◆ PROMPT ◆
Set down the entries once more, exactly as they are written.

:: AVAILABLE RECORDS

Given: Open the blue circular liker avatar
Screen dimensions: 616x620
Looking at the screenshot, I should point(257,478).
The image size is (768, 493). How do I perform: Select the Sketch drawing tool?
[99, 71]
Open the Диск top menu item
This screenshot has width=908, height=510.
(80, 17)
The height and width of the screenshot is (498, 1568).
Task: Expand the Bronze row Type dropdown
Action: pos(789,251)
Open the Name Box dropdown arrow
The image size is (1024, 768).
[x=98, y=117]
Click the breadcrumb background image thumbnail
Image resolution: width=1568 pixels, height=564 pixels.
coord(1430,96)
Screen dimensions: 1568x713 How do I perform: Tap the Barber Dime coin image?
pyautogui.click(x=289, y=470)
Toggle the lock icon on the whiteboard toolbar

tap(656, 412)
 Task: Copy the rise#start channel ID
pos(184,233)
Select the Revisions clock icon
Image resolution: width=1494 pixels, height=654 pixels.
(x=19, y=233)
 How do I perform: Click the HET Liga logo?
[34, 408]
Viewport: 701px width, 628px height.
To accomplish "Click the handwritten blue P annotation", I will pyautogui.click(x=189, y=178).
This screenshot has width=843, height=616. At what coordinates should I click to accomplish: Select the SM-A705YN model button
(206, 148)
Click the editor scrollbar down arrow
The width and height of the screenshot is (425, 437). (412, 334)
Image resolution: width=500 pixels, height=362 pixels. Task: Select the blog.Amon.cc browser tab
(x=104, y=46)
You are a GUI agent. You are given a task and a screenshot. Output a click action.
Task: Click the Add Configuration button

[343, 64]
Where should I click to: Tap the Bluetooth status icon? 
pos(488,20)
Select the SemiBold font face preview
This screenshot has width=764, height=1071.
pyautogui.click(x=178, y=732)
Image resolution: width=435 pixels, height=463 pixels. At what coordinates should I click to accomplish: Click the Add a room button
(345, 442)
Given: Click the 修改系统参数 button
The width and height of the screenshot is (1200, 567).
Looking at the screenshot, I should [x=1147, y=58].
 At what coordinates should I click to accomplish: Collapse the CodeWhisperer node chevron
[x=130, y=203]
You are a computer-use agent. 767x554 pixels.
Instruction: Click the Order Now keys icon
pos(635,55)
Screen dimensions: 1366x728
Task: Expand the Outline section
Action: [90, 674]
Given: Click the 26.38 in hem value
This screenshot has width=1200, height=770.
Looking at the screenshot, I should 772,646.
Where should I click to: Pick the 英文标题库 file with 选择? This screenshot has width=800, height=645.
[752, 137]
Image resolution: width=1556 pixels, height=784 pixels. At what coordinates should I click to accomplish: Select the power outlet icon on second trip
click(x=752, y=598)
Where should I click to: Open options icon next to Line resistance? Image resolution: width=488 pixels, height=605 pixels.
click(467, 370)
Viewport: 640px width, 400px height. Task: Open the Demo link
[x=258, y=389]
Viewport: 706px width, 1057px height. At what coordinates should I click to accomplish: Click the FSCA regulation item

::::

◆ ANSWER SECTION ◆
Given: Open the blue circular liker avatar
Screen dimensions: 616x620
Looking at the screenshot, I should point(257,478).
The image size is (768, 493). How do I perform: Select the Sketch drawing tool?
[99, 71]
Open the Диск top menu item
This screenshot has width=908, height=510.
(80, 17)
The height and width of the screenshot is (498, 1568).
Task: Expand the Bronze row Type dropdown
Action: pos(789,251)
Open the Name Box dropdown arrow
The image size is (1024, 768).
[x=98, y=117]
Click the breadcrumb background image thumbnail
Image resolution: width=1568 pixels, height=564 pixels.
coord(1430,96)
Screen dimensions: 1568x713 How do I perform: Tap the Barber Dime coin image?
pyautogui.click(x=289, y=470)
Toggle the lock icon on the whiteboard toolbar

tap(656, 412)
 Task: Copy the rise#start channel ID
pos(184,233)
Select the Revisions clock icon
Image resolution: width=1494 pixels, height=654 pixels.
(x=19, y=233)
 How do I perform: Click the HET Liga logo?
[34, 408]
Viewport: 701px width, 628px height.
To accomplish "Click the handwritten blue P annotation", I will pyautogui.click(x=189, y=178).
This screenshot has width=843, height=616. At what coordinates should I click to accomplish: Select the SM-A705YN model button
(206, 148)
Click the editor scrollbar down arrow
The width and height of the screenshot is (425, 437). (412, 334)
Image resolution: width=500 pixels, height=362 pixels. Task: Select the blog.Amon.cc browser tab
(x=104, y=46)
You are a GUI agent. You are given a task and a screenshot. Output a click action.
Task: Click the Add Configuration button

[343, 64]
Where should I click to: Tap the Bluetooth status icon? 
pos(488,20)
Select the SemiBold font face preview
This screenshot has width=764, height=1071.
pyautogui.click(x=178, y=732)
Image resolution: width=435 pixels, height=463 pixels. At what coordinates should I click to accomplish: Click the Add a room button
(345, 442)
Given: Click the 修改系统参数 button
The width and height of the screenshot is (1200, 567).
Looking at the screenshot, I should [x=1147, y=58].
 At what coordinates should I click to accomplish: Collapse the CodeWhisperer node chevron
[x=130, y=203]
You are a computer-use agent. 767x554 pixels.
Instruction: Click the Order Now keys icon
pos(635,55)
Screen dimensions: 1366x728
Task: Expand the Outline section
Action: [90, 674]
Given: Click the 26.38 in hem value
This screenshot has width=1200, height=770.
Looking at the screenshot, I should 772,646.
Where should I click to: Pick the 英文标题库 file with 选择? This screenshot has width=800, height=645.
[752, 137]
Image resolution: width=1556 pixels, height=784 pixels. At what coordinates should I click to accomplish: Select the power outlet icon on second trip
click(x=752, y=598)
Where should I click to: Open options icon next to Line resistance? Image resolution: width=488 pixels, height=605 pixels.
click(467, 370)
Viewport: 640px width, 400px height. Task: Open the Demo link
[x=258, y=389]
Viewport: 706px width, 1057px height. At what coordinates should I click to accomplish: Click the FSCA regulation item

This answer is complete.